Saved entries
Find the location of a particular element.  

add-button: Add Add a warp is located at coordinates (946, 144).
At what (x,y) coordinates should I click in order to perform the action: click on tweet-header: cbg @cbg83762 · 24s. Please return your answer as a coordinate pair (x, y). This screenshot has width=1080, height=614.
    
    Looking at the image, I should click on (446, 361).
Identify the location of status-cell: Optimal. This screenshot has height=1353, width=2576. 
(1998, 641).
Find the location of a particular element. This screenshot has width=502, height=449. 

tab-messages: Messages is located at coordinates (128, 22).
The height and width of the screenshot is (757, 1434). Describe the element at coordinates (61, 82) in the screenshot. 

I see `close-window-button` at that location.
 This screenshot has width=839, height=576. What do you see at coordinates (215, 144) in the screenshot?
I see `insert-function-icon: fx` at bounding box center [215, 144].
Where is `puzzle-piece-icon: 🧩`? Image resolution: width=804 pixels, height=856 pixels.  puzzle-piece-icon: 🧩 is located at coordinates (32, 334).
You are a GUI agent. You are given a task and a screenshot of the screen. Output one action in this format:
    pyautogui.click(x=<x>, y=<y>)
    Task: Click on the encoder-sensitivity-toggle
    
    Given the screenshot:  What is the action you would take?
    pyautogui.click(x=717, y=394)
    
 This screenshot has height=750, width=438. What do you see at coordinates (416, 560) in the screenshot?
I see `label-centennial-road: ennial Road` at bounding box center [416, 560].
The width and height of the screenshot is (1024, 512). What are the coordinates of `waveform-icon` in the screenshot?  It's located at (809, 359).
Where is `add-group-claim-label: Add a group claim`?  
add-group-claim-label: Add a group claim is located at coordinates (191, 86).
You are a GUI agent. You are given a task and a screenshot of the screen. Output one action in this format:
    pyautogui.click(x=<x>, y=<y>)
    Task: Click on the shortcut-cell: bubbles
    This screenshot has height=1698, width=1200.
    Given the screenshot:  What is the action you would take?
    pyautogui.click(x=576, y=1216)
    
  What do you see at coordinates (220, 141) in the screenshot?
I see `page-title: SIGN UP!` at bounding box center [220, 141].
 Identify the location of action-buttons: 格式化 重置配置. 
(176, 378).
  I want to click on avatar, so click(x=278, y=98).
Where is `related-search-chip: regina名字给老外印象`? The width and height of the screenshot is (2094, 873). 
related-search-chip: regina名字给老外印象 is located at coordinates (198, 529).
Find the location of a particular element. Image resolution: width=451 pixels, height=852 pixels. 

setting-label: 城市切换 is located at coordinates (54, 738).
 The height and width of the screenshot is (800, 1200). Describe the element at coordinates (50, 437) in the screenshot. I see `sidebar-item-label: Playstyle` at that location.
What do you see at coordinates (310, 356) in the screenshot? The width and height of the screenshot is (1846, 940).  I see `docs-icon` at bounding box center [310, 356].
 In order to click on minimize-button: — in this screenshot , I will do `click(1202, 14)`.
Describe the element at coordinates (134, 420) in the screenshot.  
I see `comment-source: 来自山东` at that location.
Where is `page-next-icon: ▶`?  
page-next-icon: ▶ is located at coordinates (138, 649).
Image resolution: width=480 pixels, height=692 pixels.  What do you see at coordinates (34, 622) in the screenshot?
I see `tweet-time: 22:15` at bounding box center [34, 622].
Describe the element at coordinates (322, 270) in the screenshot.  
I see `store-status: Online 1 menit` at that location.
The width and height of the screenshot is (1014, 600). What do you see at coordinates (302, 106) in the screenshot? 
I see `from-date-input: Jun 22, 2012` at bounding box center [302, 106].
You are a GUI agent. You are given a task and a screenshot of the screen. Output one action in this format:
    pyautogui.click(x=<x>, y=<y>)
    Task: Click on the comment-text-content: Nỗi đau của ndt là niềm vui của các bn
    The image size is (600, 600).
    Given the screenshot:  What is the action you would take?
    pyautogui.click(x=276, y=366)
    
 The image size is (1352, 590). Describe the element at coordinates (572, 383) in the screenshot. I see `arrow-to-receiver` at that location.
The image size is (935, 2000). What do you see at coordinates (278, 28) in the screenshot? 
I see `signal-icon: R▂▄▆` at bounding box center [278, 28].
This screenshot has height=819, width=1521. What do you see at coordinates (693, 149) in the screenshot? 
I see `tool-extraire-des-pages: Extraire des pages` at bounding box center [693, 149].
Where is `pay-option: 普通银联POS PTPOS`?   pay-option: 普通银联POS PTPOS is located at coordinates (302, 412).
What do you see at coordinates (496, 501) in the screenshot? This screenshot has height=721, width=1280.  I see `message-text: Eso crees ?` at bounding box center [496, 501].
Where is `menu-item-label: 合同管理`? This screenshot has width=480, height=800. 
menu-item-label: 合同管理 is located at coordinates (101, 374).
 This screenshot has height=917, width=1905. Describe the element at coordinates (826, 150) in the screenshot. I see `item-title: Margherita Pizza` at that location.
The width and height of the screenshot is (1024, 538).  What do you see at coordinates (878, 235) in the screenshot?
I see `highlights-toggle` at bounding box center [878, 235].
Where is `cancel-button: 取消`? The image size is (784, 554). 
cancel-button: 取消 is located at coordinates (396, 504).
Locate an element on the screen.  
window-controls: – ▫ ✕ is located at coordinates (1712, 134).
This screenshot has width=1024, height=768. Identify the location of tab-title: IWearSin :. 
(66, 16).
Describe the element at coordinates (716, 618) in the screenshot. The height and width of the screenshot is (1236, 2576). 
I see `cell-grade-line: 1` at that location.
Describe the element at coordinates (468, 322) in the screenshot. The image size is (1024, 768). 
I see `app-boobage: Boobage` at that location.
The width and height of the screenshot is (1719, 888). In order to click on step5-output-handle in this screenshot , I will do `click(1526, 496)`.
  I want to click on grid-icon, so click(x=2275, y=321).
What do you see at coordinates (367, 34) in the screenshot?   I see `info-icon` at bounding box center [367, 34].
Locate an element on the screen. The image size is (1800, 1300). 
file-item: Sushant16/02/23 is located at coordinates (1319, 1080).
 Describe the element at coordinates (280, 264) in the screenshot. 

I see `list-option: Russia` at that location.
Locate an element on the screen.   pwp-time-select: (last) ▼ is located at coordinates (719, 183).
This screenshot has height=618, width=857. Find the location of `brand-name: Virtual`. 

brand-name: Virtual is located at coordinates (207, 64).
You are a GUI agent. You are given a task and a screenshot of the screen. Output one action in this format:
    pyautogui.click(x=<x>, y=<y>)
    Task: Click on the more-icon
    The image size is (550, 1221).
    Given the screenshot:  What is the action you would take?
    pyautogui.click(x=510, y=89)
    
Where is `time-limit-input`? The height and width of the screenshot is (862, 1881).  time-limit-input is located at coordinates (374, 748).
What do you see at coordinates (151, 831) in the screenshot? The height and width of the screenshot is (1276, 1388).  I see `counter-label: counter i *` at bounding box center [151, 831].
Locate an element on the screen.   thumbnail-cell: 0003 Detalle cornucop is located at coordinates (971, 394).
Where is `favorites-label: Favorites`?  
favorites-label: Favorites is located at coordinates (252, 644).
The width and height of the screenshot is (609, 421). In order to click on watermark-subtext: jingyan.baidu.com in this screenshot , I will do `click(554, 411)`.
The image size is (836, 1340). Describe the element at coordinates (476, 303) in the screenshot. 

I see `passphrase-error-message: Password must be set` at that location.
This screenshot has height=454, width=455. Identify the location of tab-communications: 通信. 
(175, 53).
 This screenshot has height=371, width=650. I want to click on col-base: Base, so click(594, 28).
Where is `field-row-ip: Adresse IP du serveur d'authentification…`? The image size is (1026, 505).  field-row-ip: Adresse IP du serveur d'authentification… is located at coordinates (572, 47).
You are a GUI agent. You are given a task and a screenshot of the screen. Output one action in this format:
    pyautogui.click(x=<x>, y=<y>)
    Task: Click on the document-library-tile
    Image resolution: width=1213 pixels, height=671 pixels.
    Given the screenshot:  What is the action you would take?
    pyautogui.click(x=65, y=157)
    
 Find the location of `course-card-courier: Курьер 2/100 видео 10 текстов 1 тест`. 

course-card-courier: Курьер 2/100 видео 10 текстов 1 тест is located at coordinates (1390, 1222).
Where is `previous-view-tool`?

WORK ORDER –
Reproduce the listing from the line with "The width and height of the screenshot is (1014, 600)." to the line with "This screenshot has height=917, width=1905.", copying every line as it appears.

OUTPUT BELOW –
The width and height of the screenshot is (1014, 600). What do you see at coordinates (302, 106) in the screenshot? 
I see `from-date-input: Jun 22, 2012` at bounding box center [302, 106].
You are a GUI agent. You are given a task and a screenshot of the screen. Output one action in this format:
    pyautogui.click(x=<x>, y=<y>)
    Task: Click on the comment-text-content: Nỗi đau của ndt là niềm vui của các bn
    The image size is (600, 600).
    Given the screenshot:  What is the action you would take?
    pyautogui.click(x=276, y=366)
    
 The image size is (1352, 590). Describe the element at coordinates (572, 383) in the screenshot. I see `arrow-to-receiver` at that location.
The image size is (935, 2000). What do you see at coordinates (278, 28) in the screenshot? 
I see `signal-icon: R▂▄▆` at bounding box center [278, 28].
This screenshot has height=819, width=1521. What do you see at coordinates (693, 149) in the screenshot? 
I see `tool-extraire-des-pages: Extraire des pages` at bounding box center [693, 149].
Where is `pay-option: 普通银联POS PTPOS`?   pay-option: 普通银联POS PTPOS is located at coordinates (302, 412).
What do you see at coordinates (496, 501) in the screenshot? This screenshot has height=721, width=1280.  I see `message-text: Eso crees ?` at bounding box center [496, 501].
Where is `menu-item-label: 合同管理`? This screenshot has width=480, height=800. 
menu-item-label: 合同管理 is located at coordinates (101, 374).
 This screenshot has height=917, width=1905. Describe the element at coordinates (826, 150) in the screenshot. I see `item-title: Margherita Pizza` at that location.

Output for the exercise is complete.